The Annual Toronto FinTech Conference

We are pleased to announce that our founder, Dr. Salvatore Moccia, will be present at the First Fintech Academic Conference that will be held in Toronto, next October. The Academic Conference is sponsored by the Scotiabank Digital Banking Lab at Ivey Business School. If you want to schedule a meeting with him, send an email to: info@fintechnews.com and to salvatore.moccia@unir.net

The Annual Toronto FinTech Conference is an event where scholars in the fields of strategy, entrepreneurship, innovation, organization theory, finance, and economics can discuss their research on the rise, diffusion, and disruptive potential of financial technologies (“FinTech”). Academics will have the opportunity to interact with leaders from financial institutions, FinTech startups, and policymakers working in this fast-moving and dynamic field.

Financial technologies such as digital currencies, blockchain, marketplace/P2P lending, equity crowdfunding, robo-advisors, Big Data, and the Internet of Things are rapidly reshaping the economy by promoting decentralization, disintermediation, and digitization. These emerging technologies are disrupting the financial sector as well as other industries, and are described by some as a new industrial revolution. Now it is time for scholars to address these trends with rigorous research.

The First Annual Toronto FinTech Conference has three objectives:

  1. To build an academic community of leading scholars (both professors and PhD students) researching FinTech topics across a range of related disciplines.
  2. To discuss cutting-edge research papers, both theoretical and empirical, which address important issues related to the antecedents and consequences of decentralization, disintermediation, and digitization in the FinTech sector and beyond.
  3. To facilitate a dialogue between academics and top executives, entrepreneurs, and policymakers from the private sector.

Event Details

Date: October 20-21, 2017

Conference Venue: Scotiabank Centre, 40 King Street West, 2nd Floor, Toronto, Canada

Program: to see the program, follow the link.

FinTech: A Multifaceted Innovation
The rise of financial technologies, known as “FinTech”, is reinventing money, banking, contracts, and cooperation.
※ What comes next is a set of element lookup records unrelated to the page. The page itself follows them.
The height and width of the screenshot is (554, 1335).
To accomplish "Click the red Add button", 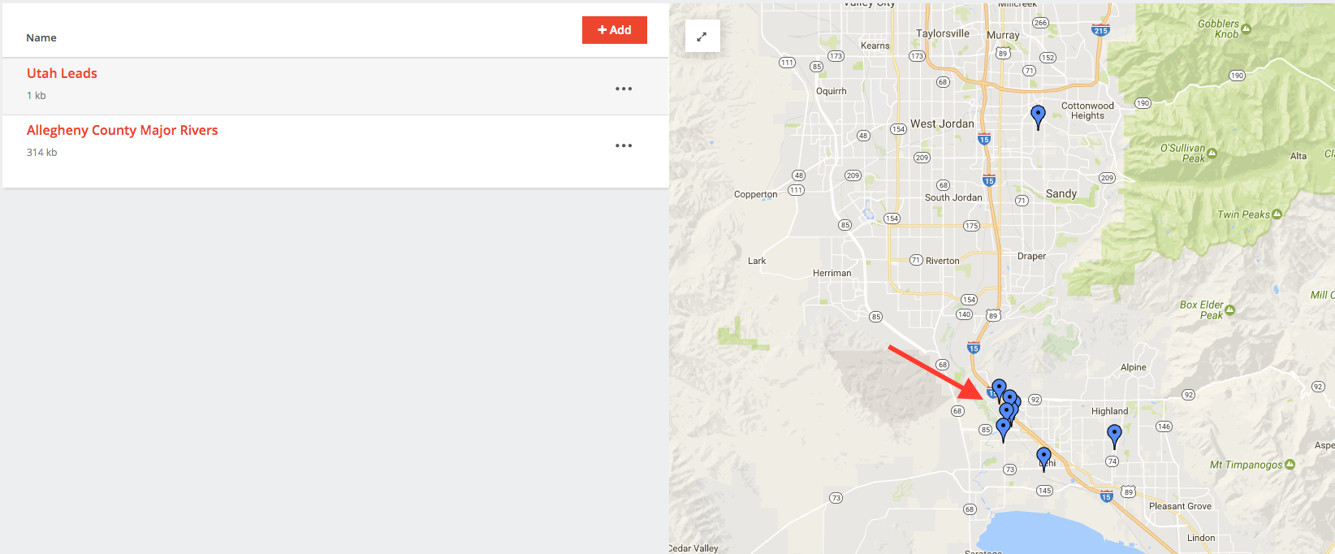I will click(x=615, y=30).
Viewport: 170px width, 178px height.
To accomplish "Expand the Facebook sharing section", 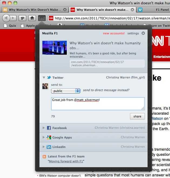I will point(44,128).
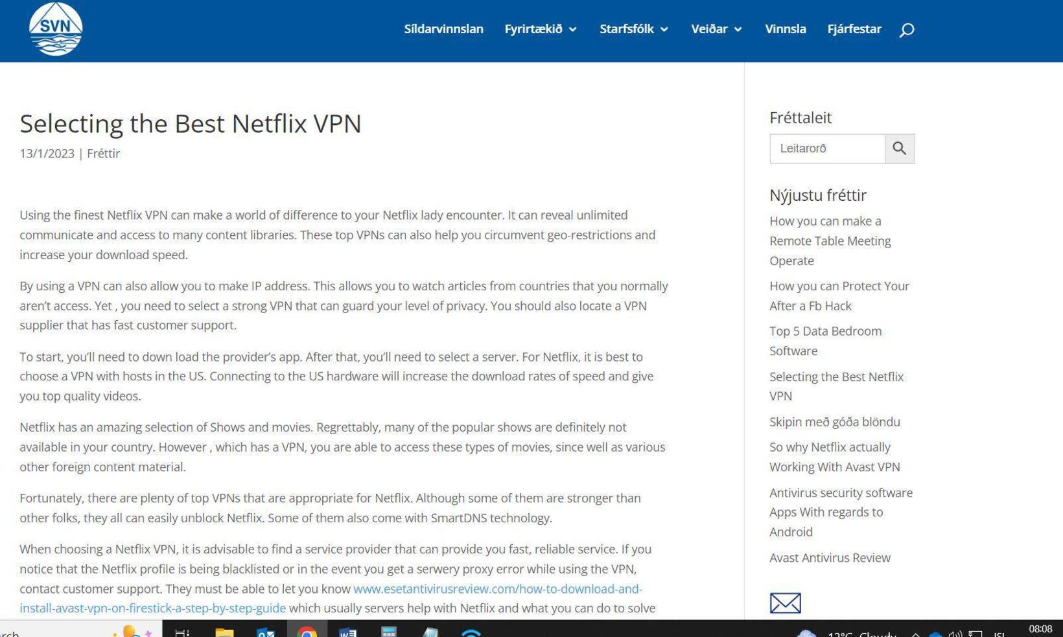Open the Vinnsla menu item
Viewport: 1063px width, 637px height.
(785, 29)
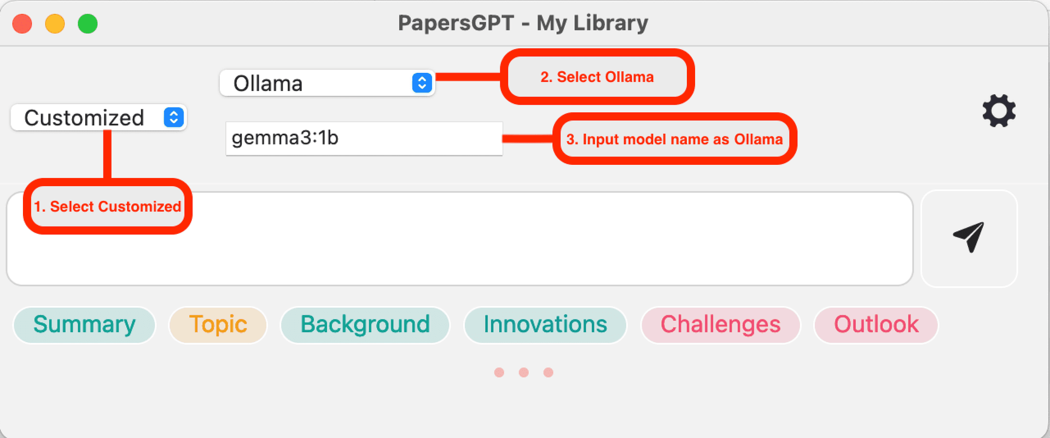Click the Outlook prompt button

pyautogui.click(x=876, y=325)
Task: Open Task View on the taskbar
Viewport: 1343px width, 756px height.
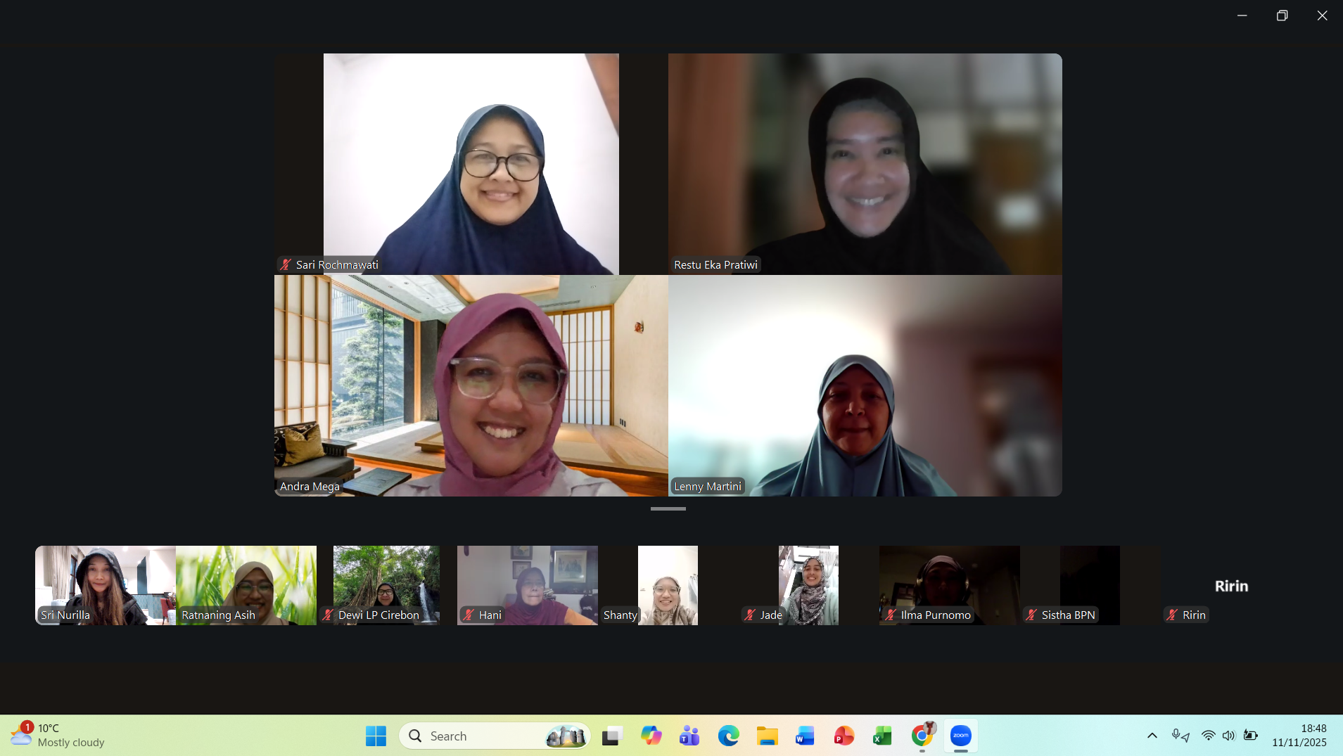Action: pos(612,736)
Driven by start-ups with innovative use cases, FinTech covers a wide range of applications from digital currency, payments, marketplace financing, robo-advisors, to smart contracts and decentralized autonomous organizations. In addition, sectors such as education, logistics, online gaming, cultural industries, the legal industry, and international trade are also affected by this shift. To capture its multifaceted nature, the conference’s organizers put forward a high-level definition of FinTech as
a movement toward the digitization, decentralization, and disintermediation of economic transactions, powered by information technologies such as peer-to-peer networking, big data analytics, machine learning, blockchain technology, and open APIs. This wave of innovation brings about huge business opportunities—in 2015, FinTech start-ups raised $13.8 billion across 653 deals (KPMG & CB Insights, 2016), and hit a record high in 2016 (Verhage, 2016). What kind of new markets and organizations is FinTech going to create, and how? How will dynamics of competition and cooperation change in this context? And what are the implications for firm strategy, financial stability, organizational governance, and the broader economy and society?
Certainly, the breadth and depth of the revolution underway will require scholars to develop new knowledge and empirical studies in the related fields of strategy, entrepreneurship & innovation, finance, economics, and organization theory. As delineated in a recent Academy of Management Journal editorial, digital money, for example, stands as an innovation that has profound business, social and economic implications, which requires close research attention (Dodgson, Gann, Wladawsky-Berger, Sultan, & George, 2015; Philippon, 2016).